== Segment start ==

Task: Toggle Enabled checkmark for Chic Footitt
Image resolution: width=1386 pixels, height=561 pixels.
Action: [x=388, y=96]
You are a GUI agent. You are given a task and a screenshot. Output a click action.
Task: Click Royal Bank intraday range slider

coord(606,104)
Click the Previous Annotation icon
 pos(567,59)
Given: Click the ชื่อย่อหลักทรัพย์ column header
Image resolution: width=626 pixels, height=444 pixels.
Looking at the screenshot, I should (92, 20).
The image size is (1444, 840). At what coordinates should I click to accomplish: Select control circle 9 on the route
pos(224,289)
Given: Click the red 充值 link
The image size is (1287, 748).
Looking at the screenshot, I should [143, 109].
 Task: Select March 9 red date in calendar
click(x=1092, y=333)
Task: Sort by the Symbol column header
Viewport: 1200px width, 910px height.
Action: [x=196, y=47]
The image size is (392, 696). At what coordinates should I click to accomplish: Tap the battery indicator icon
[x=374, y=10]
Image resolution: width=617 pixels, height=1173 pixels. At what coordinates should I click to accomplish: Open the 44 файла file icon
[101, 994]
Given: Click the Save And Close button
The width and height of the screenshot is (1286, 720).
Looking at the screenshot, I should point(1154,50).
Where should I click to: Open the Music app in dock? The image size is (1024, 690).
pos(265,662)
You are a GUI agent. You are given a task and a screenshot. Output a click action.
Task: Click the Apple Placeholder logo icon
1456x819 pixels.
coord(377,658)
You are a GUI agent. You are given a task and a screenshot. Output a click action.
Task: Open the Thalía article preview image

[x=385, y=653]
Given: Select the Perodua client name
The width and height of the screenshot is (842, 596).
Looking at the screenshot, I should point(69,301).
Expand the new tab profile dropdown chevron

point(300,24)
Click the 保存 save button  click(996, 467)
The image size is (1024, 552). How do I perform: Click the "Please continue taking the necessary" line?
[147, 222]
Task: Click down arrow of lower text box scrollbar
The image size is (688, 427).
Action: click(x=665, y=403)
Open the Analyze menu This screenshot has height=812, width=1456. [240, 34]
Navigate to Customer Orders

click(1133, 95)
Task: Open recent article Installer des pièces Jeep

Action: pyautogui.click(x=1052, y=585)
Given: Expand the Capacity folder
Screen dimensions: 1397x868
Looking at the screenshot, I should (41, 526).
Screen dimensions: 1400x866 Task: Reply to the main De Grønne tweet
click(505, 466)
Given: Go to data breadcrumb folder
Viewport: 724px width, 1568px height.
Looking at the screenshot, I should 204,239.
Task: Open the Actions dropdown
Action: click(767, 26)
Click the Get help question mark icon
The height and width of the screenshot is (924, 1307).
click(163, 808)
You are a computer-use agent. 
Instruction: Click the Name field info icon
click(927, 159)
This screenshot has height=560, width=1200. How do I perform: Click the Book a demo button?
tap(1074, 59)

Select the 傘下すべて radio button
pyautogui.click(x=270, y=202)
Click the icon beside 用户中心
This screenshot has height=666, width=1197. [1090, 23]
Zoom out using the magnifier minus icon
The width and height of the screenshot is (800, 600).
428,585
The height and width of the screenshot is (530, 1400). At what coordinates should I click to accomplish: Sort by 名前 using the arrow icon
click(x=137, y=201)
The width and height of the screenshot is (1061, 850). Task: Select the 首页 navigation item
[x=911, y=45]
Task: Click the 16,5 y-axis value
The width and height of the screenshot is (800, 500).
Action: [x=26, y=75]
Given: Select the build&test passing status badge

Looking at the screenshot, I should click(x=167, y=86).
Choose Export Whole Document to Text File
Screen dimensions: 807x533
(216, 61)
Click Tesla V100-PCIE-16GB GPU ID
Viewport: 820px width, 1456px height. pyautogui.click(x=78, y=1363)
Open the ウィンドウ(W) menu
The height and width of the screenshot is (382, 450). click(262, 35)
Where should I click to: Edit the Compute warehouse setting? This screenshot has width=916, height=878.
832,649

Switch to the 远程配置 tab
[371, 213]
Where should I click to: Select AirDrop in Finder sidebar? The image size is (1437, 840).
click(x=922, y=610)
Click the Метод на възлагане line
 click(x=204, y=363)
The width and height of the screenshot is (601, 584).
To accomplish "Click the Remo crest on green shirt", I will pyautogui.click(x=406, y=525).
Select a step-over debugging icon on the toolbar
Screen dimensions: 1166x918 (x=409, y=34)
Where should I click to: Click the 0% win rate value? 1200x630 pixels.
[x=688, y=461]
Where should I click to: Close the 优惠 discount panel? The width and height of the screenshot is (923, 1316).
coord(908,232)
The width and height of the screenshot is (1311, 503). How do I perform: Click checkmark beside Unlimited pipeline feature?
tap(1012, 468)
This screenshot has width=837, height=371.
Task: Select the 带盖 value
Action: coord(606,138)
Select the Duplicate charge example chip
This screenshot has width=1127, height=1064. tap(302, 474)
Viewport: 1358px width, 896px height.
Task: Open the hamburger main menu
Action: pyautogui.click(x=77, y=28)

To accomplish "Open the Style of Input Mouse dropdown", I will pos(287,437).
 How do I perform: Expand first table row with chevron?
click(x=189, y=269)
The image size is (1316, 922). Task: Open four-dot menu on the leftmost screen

== Segment end ==

- TASK BRIEF: Find the lines in the entries above where "will" occurs, and copy each of them.

- SOLUTION:
To accomplish "Click the Remo crest on green shirt", I will pyautogui.click(x=406, y=525).
To accomplish "Open the Style of Input Mouse dropdown", I will pos(287,437).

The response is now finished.